As  Stevie Wonder famously sung, “the children are our future”, and it is hard to argue with that.  But for the NHS addressing this is more than a platitude than a necessity.  NHS Providers are reporting 110,000 vacancies at the moment which are a major impediment to takling the backlog of appointments and procedures.  NHS workforce shortage has "serious and detrimental" impact on services - NHS Providers.  At the same time, as the ONS are reporting, how public sector pay is lagging significantly behind private sector pay Average weekly earnings in Great Britain - Office for National Statistics (ons.gov.uk).

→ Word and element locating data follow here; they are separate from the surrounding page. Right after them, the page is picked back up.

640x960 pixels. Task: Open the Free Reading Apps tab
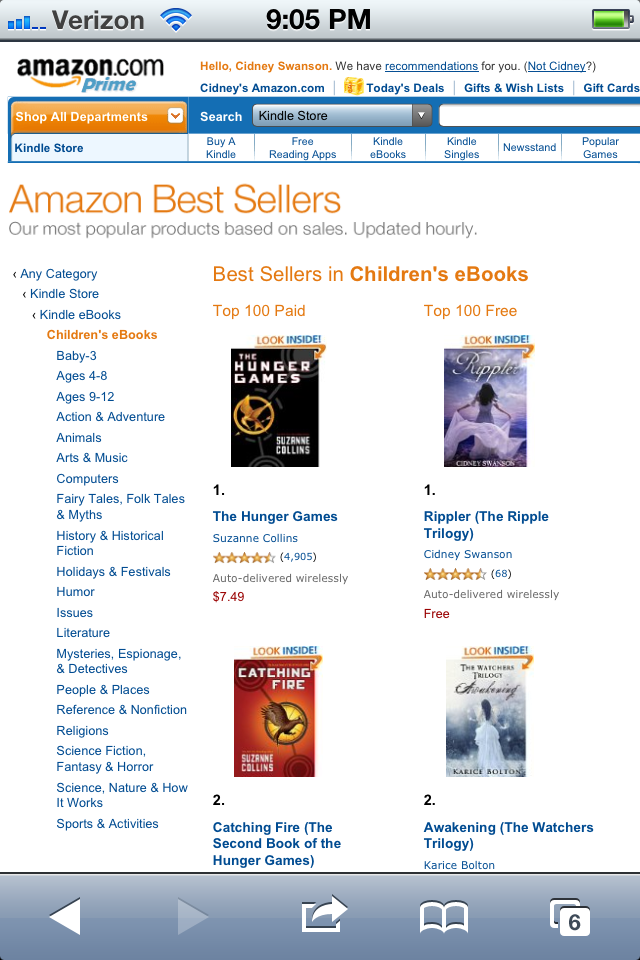pyautogui.click(x=302, y=148)
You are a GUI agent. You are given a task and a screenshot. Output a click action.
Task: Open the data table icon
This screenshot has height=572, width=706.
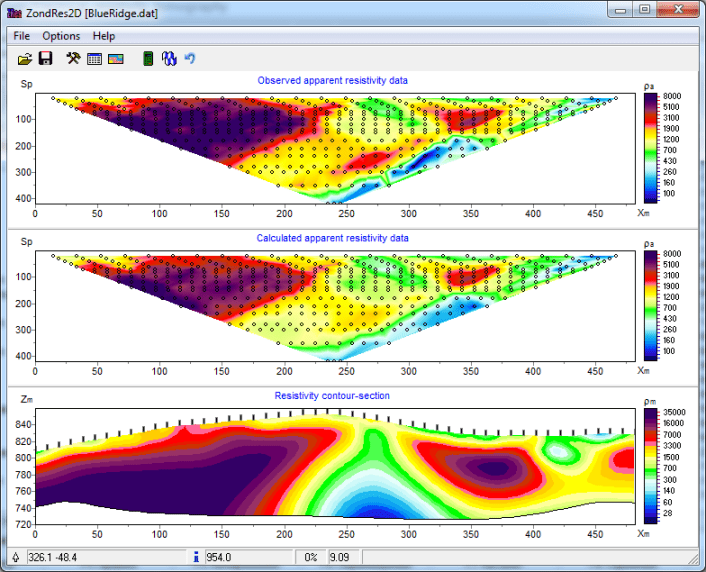pyautogui.click(x=94, y=59)
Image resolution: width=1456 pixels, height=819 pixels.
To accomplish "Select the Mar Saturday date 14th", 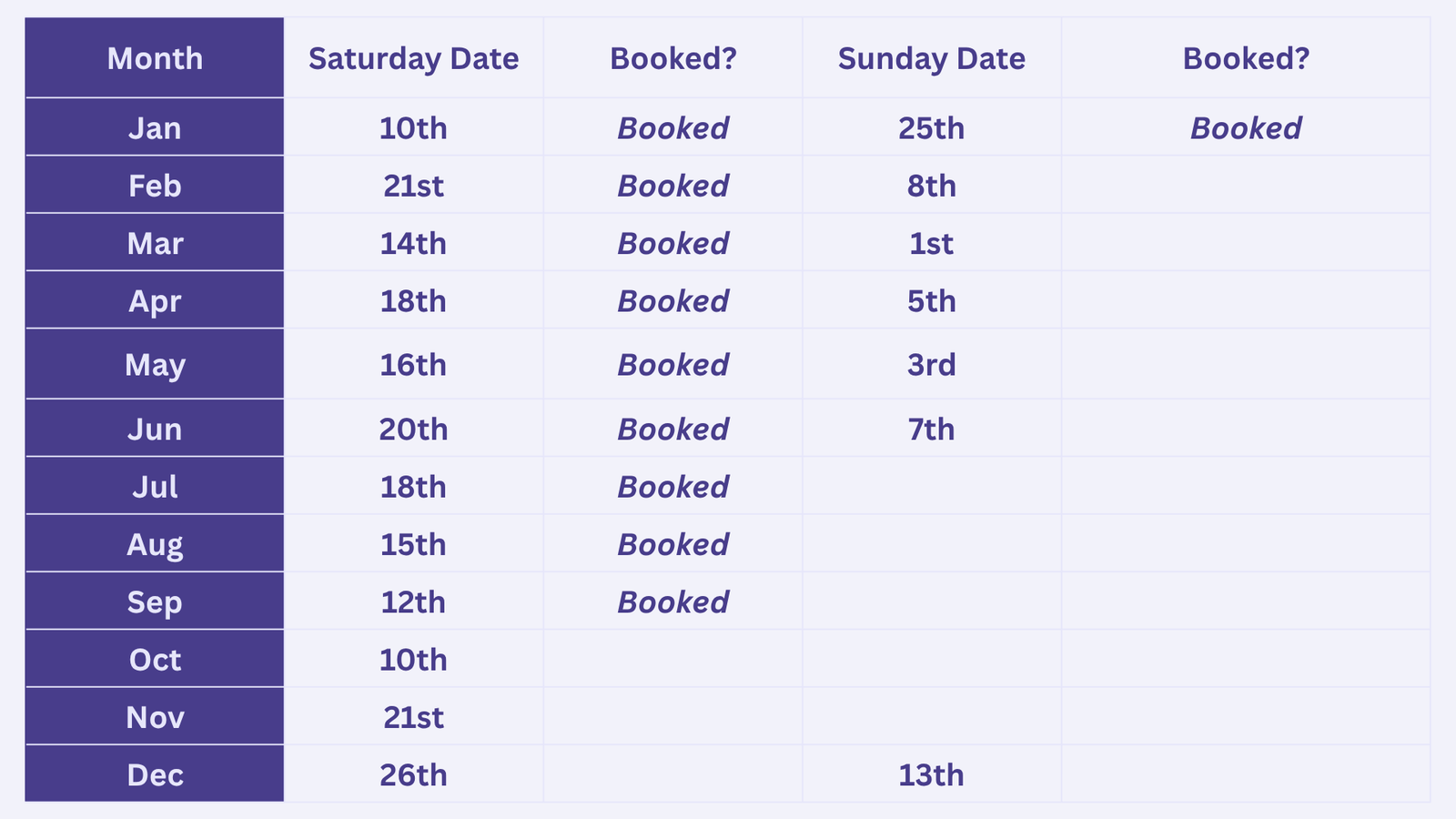I will (413, 244).
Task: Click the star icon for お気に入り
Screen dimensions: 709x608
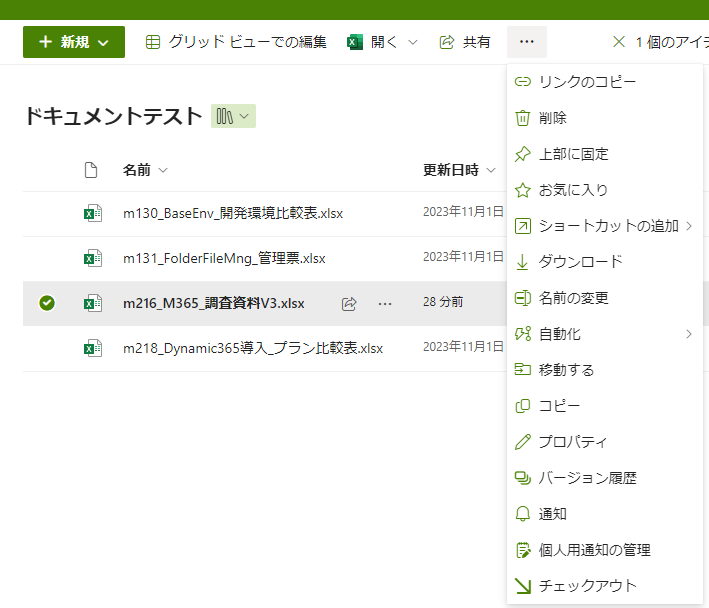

At Barts Health we noticed the difficulties of attracting young people into the community employment programmes we run in partnership with the Prince’s Trust.  Young people were telling us they wanted to work for us but could get a better paid job at Westfield in Stratford without the rigmarole of applications forms and onboarding.   If they got through to interview stage, they were up against adults with more experience who met the recruitment criteria more closely that a young person with very little on their CV. At the same time, we were acutely aware of the need to connect with more excluded groups of young people to ensure that we were fulfilling our anchor mission to address inequalities in our East London communities.  With NEET numbers still rising (see Labour Market Trends 2022 | NHS Employers) there is an overlap between labour market and community l needs. 

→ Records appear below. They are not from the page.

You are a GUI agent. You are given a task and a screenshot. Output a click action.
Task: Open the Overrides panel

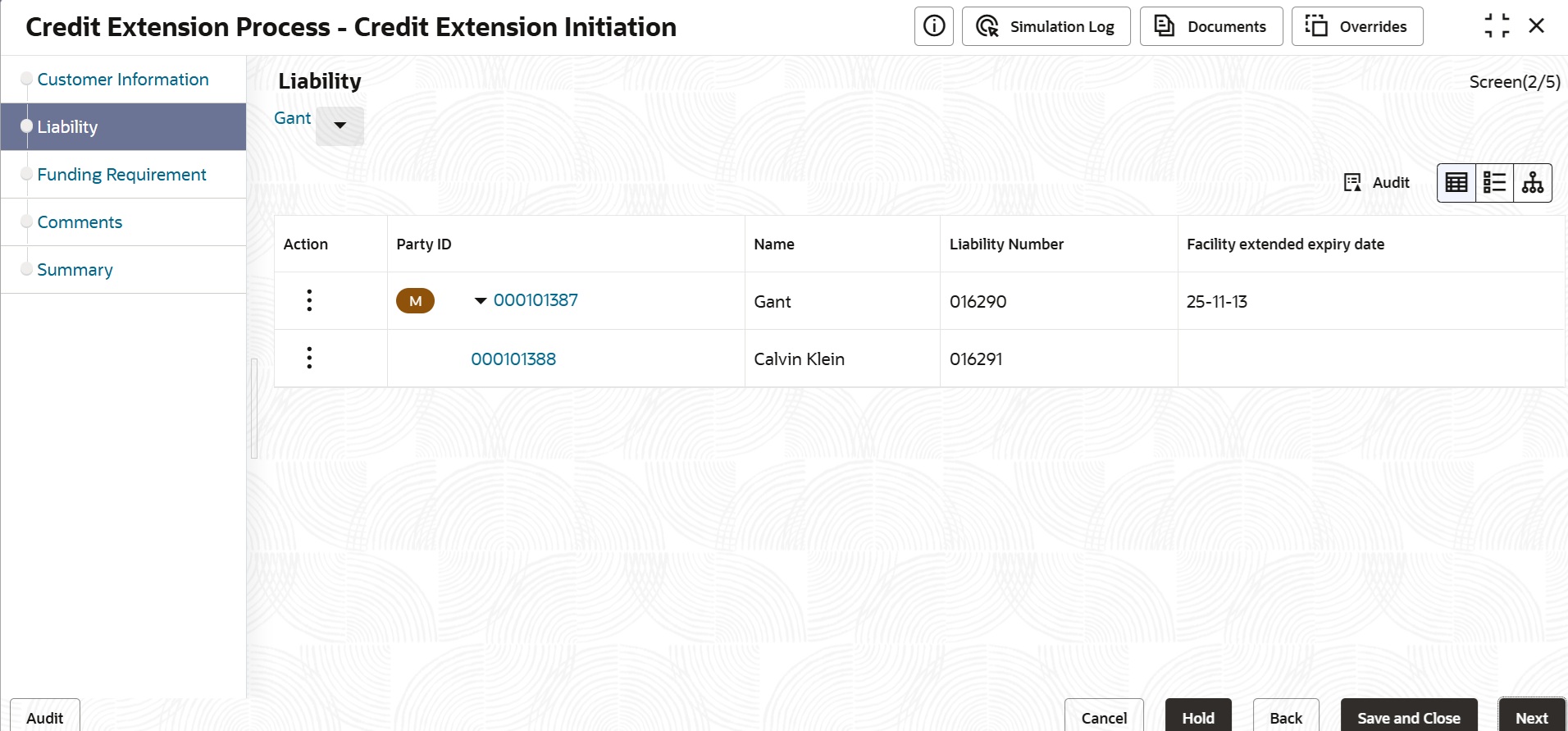1356,26
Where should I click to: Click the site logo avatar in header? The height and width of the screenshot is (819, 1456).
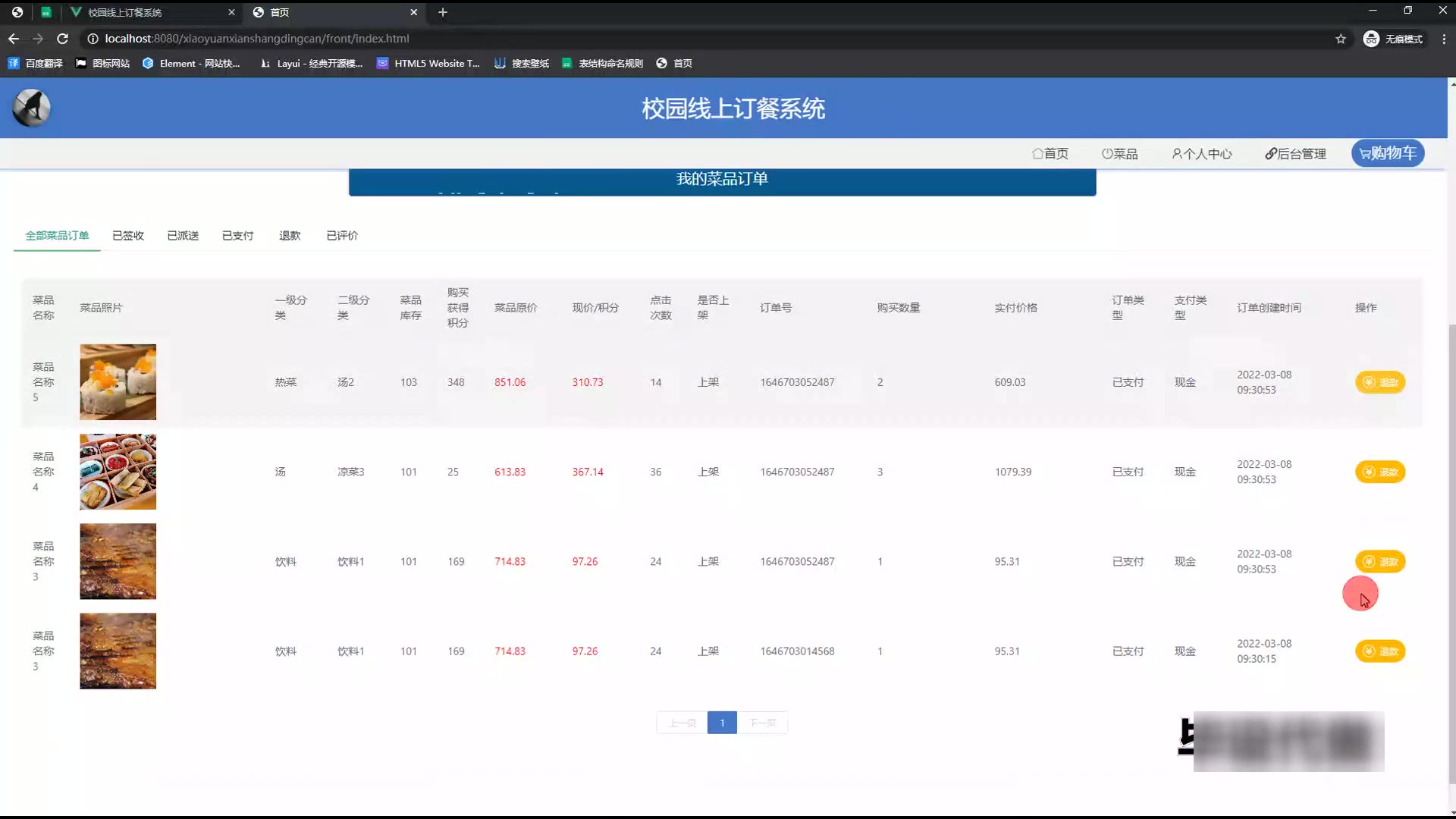(x=31, y=108)
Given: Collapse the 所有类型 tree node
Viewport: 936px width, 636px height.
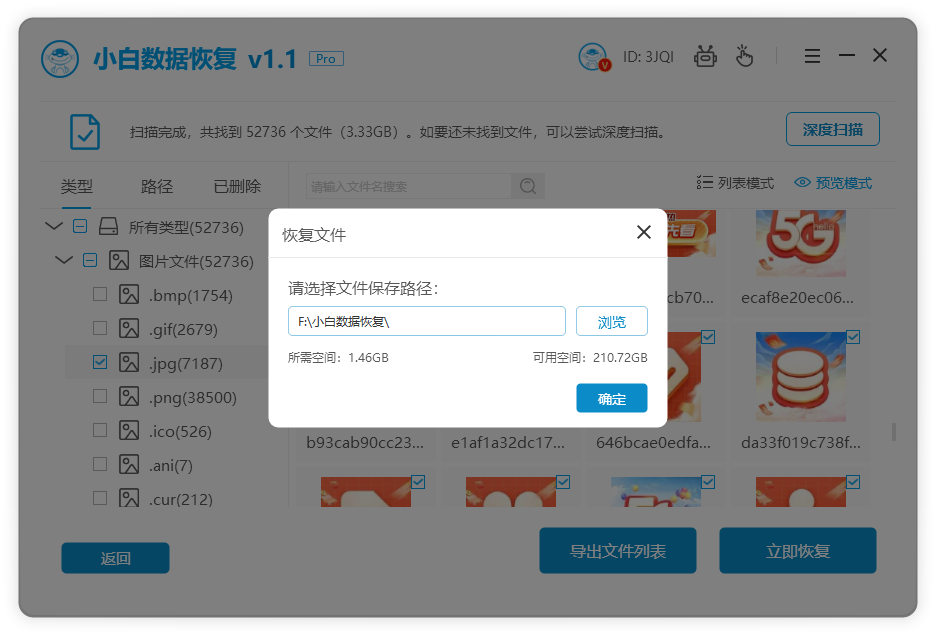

We needed to build a bridge. To address these issues, we enlisted the help of the emerging leaders programme at JP Morgan, who’s UK base is at Canary Wharf, which is in our patch.  The JPM team provided a refreshingly commercial take on our issues with a SWOT analysis that showed we needed to be more joined up and focussed on this section of the labour market.   Through a series of meetings with the volunteers on the programme, who were all based in East Asia or Australia we thrashed out a series of recommendations and set up a Youth Opportunities Forum to progress these.

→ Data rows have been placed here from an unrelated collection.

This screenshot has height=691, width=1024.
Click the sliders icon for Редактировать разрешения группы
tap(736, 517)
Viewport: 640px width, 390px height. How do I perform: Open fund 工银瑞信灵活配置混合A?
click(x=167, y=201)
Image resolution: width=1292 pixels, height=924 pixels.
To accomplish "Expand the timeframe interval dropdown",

We already were doing a lot.   We had strong links with 37 schools in East London as part of our widening participation scheme – Healthcare Horizons – which is successfully providing awareness of health careers and providing practical help with careers advice and work experience and we had entered into a partnership with Newham College to set up the Barts Health Futures hub to provide an access route into jobs and careers.  We had good relationship with the Prince’s Trust, and Local Authorities and community partners so were well place to access young people and support, and indeed had established a talent pool of young people

However this still didn’t provide the stepping stones we needed for young people.  So with the support of the Forum we established a Prince’s Trust Youth programme whereby each hospital in the Barts group was asked to set aside vacancies that could be filled from the Healthcare Horizons’ talent pool.  Targets were set based on still mix and vacancy level for each hospital and a challenge process set up at Vacancy Control level to secure ringfenced vacancies. Similar targets were set up for direct entry apprenticeship positions and New to Care training schemes set up using the Futures Hub to specifically recruit to Healthcare Assistant roles.   As a result 77 young people have secured jobs and apprenticeships at the Trust and the programme is well on course to deliver its target of 100 by next March.  There is still a lot to do, particularly in opening up apprentice pathways but shows what can be done.  

Key lessons learned: 

  1.  Great leadership from the top matters – Group People Director Daniel Waldron chairs the Youth Opportunities Forum and ensures progress

  2. Working away at every level is important and have an internal focus can patiently get results

  3. Jobs are currency when it comes to partnership and provides leverage when gathering external support and resource 

  4. Having an anchor vision means that business needs can be supplemented with social purpose.  And in health terms these are not either/or but plus/plus.

A lot of the other work we do in provider public health is based on health equity and in a sense this work forms part of this.   Ensuring that all sections of the community have access to positive life choices such as good quality work and careers is a health outcome and one that contributes to the NHS’s levelling up vision.